• WORK REQUIRED: In the listing below, find the line containing "You are a computer-use" and the line containing "Instruction: Click the". Repeat exactly those two lines and every line between them.

• EXCERPTED DATA:
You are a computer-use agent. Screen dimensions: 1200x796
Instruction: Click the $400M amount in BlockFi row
---
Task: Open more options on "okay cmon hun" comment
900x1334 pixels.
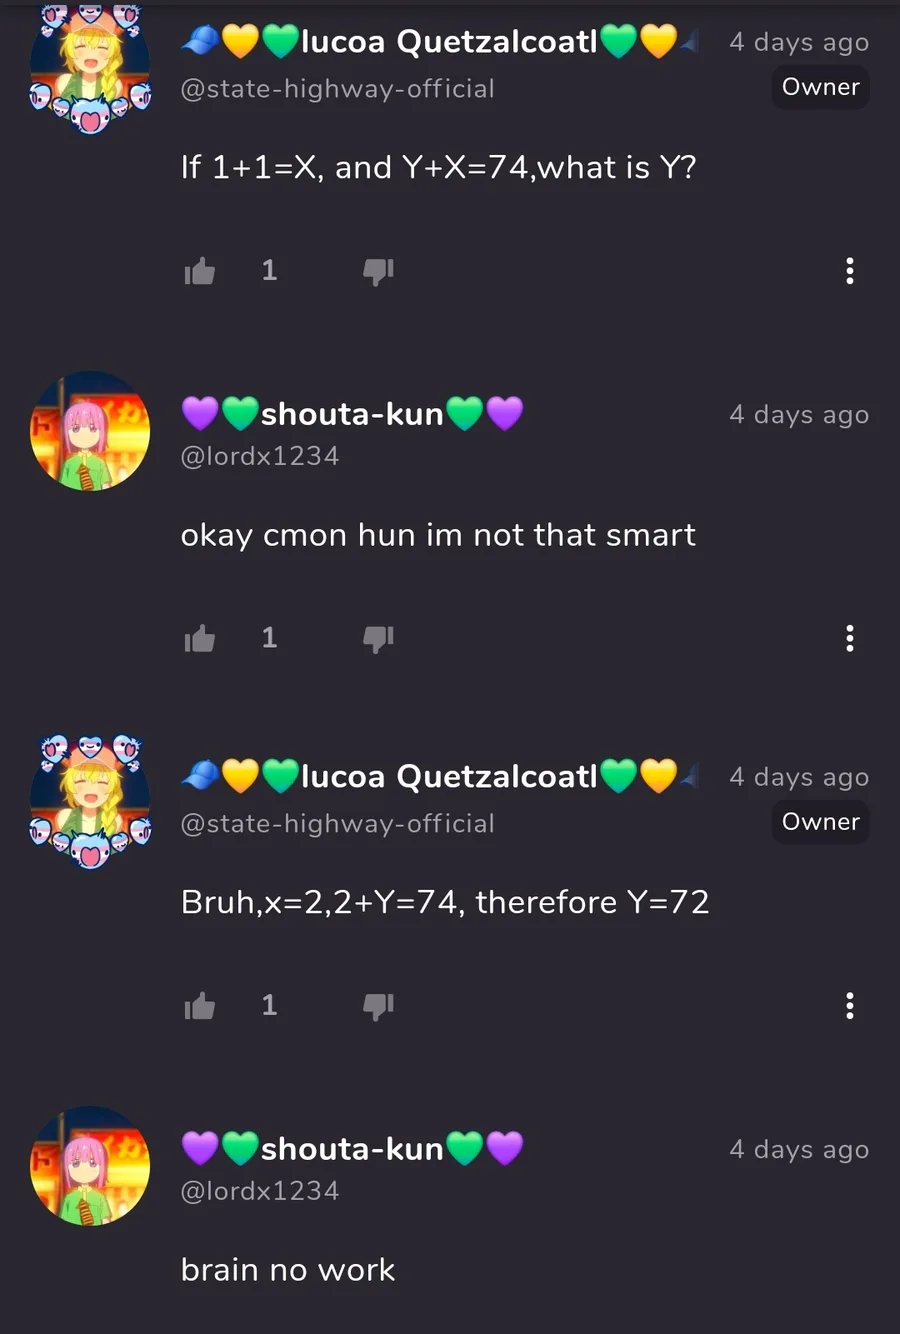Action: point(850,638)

• ANSWER TO THE EXERCISE:
You are a computer-use agent. Screen dimensions: 1200x796
Instruction: Click the $400M amount in BlockFi row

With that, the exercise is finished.